子育てと仕事の両立に悩みながらも、生徒さんのお役に立てる喜び、人生の先輩たちとお話しする楽しみ、自分がスキルアップしていく喜びをたくさん経験しました。

この頃は、生徒さんに楽しみながら受講してもらうにはどうすれば良いか試行錯誤し、初心者向けのパソコン教本や心理学の本などを読み漁っていました。

5・雑誌社のWeb担当としてホームページ制作部門を運営

次の転勤で金沢へ引っ越してからはすっかり働く気がなくなっていました。

インストラクター時代は充実感があり本当に楽しかったのですが、一度仕事から離れてしまうと、また一から保育園を探して、仕事を探して、仕事・家事・育児をする(しかも今度は実家に頼れない)…というのには、二の足を踏んでしまいます。

金沢ではしばらく専業主婦生活を楽しみ、息子とラブラブで過ごしていたのですが、その息子が幼稚園に入ると保育料で家計が少々厳しくなり働かざるを得なくなりました。

どうせ働かないといけないなら好きな仕事をしたいので、ハローワークでパソコンインストラクターやウェブデザイナーの募集を探してみると、雑誌社でウェブデザイナーを募集していて、しかも勤務時間の融通が利くということ!

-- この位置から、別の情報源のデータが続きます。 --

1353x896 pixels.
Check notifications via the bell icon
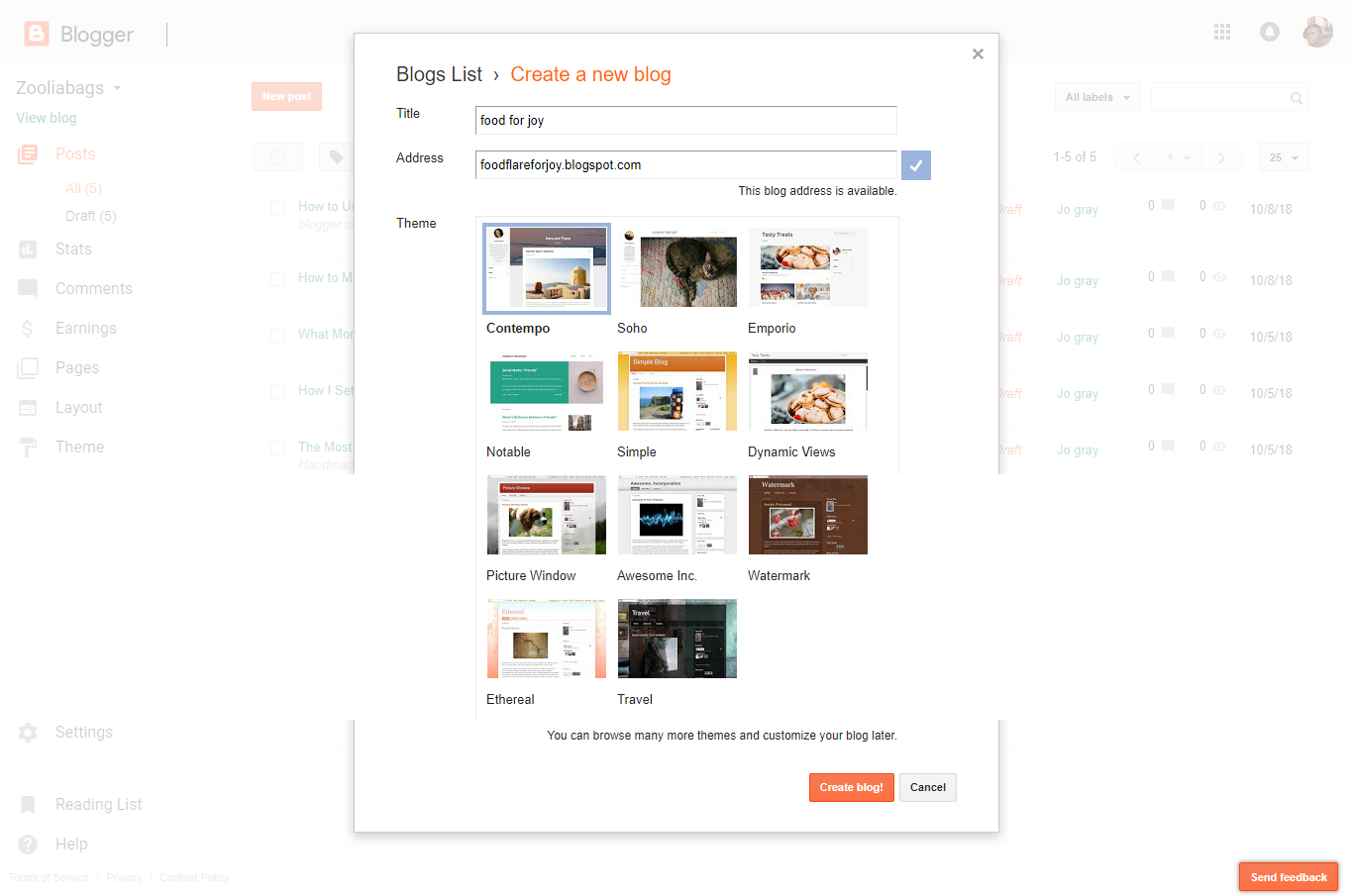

未経験の業界でしたが、熱意を持って応募し採用していただきました。

ホームページ制作については、お客様との打ち合わせからデザイン制作、コーディング、運営まで一人でやっていました。
個人ホームページの運営経験があるとはいえ、実務としては未経験者の私に丸投げしてくる社長。本を読み漁り、ネットで調べ、なんとかお客様の要望を叶えていくという日々でした。

6・給料未払いから起業を決心

雑誌社での仕事はとても楽しかったです。
給料がきちんと支払われていれば今もそこで働いていたと思います。

私は給料の未払いがきっかけで起業しようと決心をしました。

起業したからと言ってすぐには仕事は入ってきませんが、知り合いを通じていただいた仕事を一つ一つ丁寧に仕上げていき、次に繋げることができています。

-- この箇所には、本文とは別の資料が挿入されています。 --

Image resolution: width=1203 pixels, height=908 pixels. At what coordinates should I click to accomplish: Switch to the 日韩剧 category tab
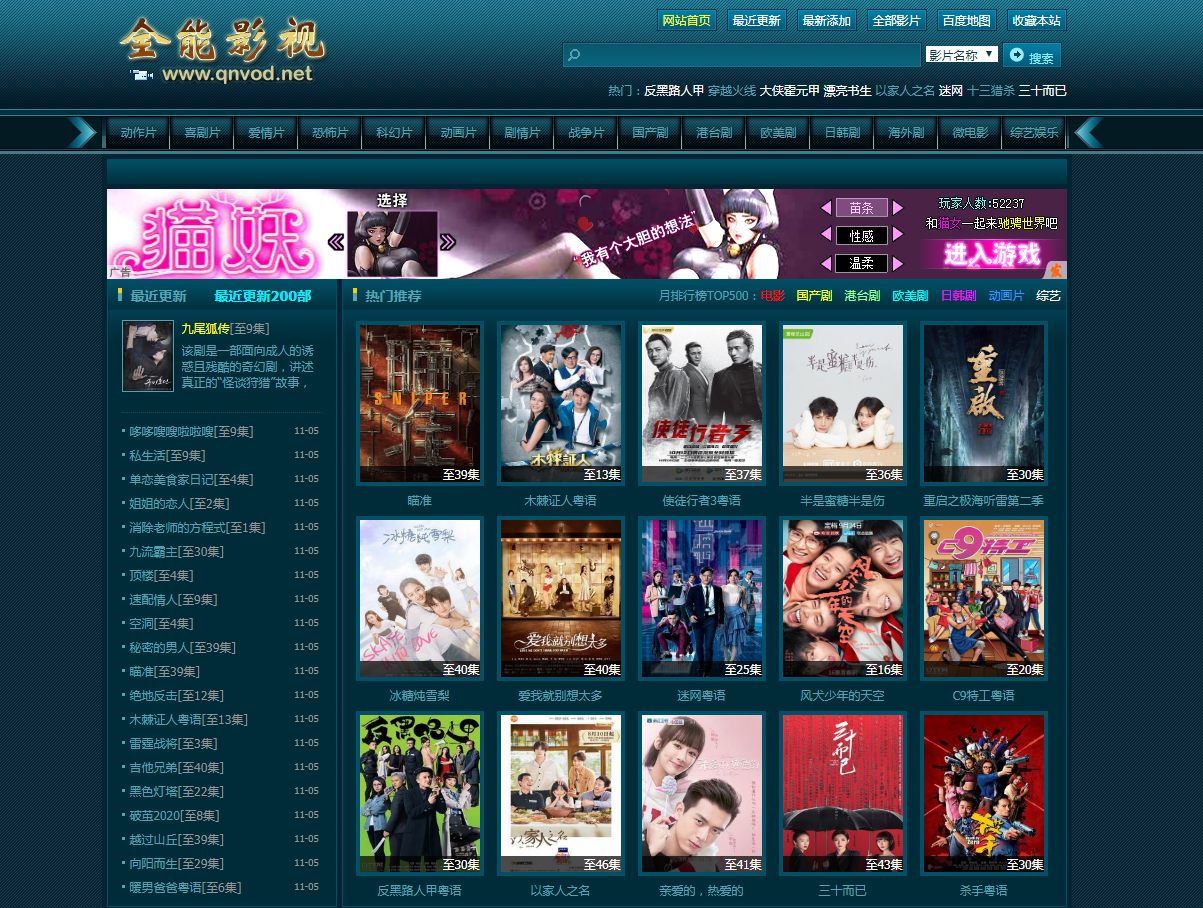coord(842,133)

起業してからのことは「主婦起業」のカテゴリーにて書いていますので、お時間のある方はこちらにもお立ち寄りください。

主婦起業 カテゴリーの記事一覧 - 金沢大好き!みなこのブログ

一歩進めば何かが変わる

10年前の私がこの記事を見たら「この人は運よかっただけ、私とは違う」と思うかもしれません。

確かに運よくご縁があったかもしれません。でも、その運や縁は勇気を出して一歩踏み出さなかったら絶対に手に入らなかったものです。

あちこち寄り道してきましたが、これまでの経験は全て今の仕事の役に立っていると感じます。
やりたいことに向かって一直線に進むのはもちろん素晴らしいし、寄り道しながら進んでいくのも良いことだと思います。

どちらにしても、その場でじっとしていたら何も変わりません。
やってみたいことがあるけど、私には無理…と思っている方がいたら、ぜひ一歩、どんな方向でもいいから足を踏み出してみてほしいと思います。

私の経験が誰かの励みになることを願って。